The collar and cuffs of her shirt warmed slightly and she dropped to the side, flat on the seat, and at the same time, the coach seemed to lurch, as if it had gone over a stone.
He hit the wall near the window instead of her, and she rose up slowly as he sucked on his bruised fingers.
“Probably better this way. She might not take well to any marks on you. She wants to see you as soon as possible.” He leaned back in his seat. “We’ll have to clean you up a bit first.”
That might mean having to remove her shirt, and she didn’t want to be stripped of her only remaining protection.
“Why not take me straight away? Show her you can follow orders.”
He shot her a nasty smile. “I’d love to drag you into the throne room looking like a half-dead peasant, but our aunt might take it into her head that I had something to do with it. And I am, as you’ve surmised, in enough trouble already.”
She said nothing more as the coach rumbled over the flagstones. She hadn’t been to Fernwell in more than twelve years, and she tried to see out between the gaps as the blinds swung with the rocking motion of the coach.

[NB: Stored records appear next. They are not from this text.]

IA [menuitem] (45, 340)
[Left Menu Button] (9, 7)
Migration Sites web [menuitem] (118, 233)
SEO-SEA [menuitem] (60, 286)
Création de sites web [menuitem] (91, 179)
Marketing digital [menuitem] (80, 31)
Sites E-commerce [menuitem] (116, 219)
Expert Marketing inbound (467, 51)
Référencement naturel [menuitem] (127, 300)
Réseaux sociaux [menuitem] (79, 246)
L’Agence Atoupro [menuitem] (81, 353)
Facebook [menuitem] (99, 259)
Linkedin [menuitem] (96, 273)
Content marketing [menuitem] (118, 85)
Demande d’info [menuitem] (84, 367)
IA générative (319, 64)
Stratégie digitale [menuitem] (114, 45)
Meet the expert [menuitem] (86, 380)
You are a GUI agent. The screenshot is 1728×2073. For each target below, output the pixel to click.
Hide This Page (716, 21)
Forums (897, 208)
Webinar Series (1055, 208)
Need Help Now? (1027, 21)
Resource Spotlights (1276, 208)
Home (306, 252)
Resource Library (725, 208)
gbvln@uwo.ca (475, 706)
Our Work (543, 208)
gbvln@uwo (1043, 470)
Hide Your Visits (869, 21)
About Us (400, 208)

She caught glimpses of house-lined streets and trees.
The briny smell of the ocean was everywhere, even in the cell she’d been held in, and if you listened carefully, no matter where you were, you could hear the crash and retreat of the waves on the city walls.
The coach slowed as it turned, and then the going was a lot smoother for a short distance.
It came to a stop and the door opened instantly.
A man looked in. He was familiar, Ava realized, and had probably been here the last time she was in Fernwell with her parents.
“The princess’s hands are bound.” The man looked from Ava to Herron with distaste.
“I must have forgotten to unlock them, Balrick.” Herron lifted up the key as if taunting the man. “Would you like to keep her restrained until she’s inside?”
“If Her Highness discovers that her niece was brought into the palace in restraints, I assure you, she will not be happy.” Balrick stared Herron down. “And she will discover it. I’ll make sure of that.”
There was no love lost between these two. Ava wondered if Balrick had an escape plan for when her cousin became king, because he would need one.
She rubbed at her wrists as the metal shackles fell to her lap, and then stepped out of the coach.
The palace rose up above her, the peach marble catching the light in a way that was meant to delight.
It had always captivated her.
Just beyond the wall she could hear the sea, and she remembered the time she was last here with her mother and father. Her father had been sick with anger and outrage. He had learned about the Chosen camps, although they been going for nearly a year already by the time he’d gotten word, and he had come to beg his half-sister, the queen, to close them down and release the children.
Her aunt had refused, and they never came back to Fernwell again.
“Do you remember me?” Balrick asked.
She hadn’t remembered his name, but Ava did remember his face. She nodded.
“Good. Come with me.”
She followed him, not looking back at her cousin, but he caught up to them, clamped a hand on her shoulder.
Balrick turned, his eyes narrowed.
“I’m warning you now, Balrick. Do not let her have anything. Not a thing.”
“She will have the clothing appropriate for an audience with the queen.” Balrick’s nostrils flared, and his lips thinned.
“Nothing else. Not a piece of paper, not even a length of thread.”
So he hadn’t told her aunt what she could do. Ava had always wondered. And he was trying to keep it that way.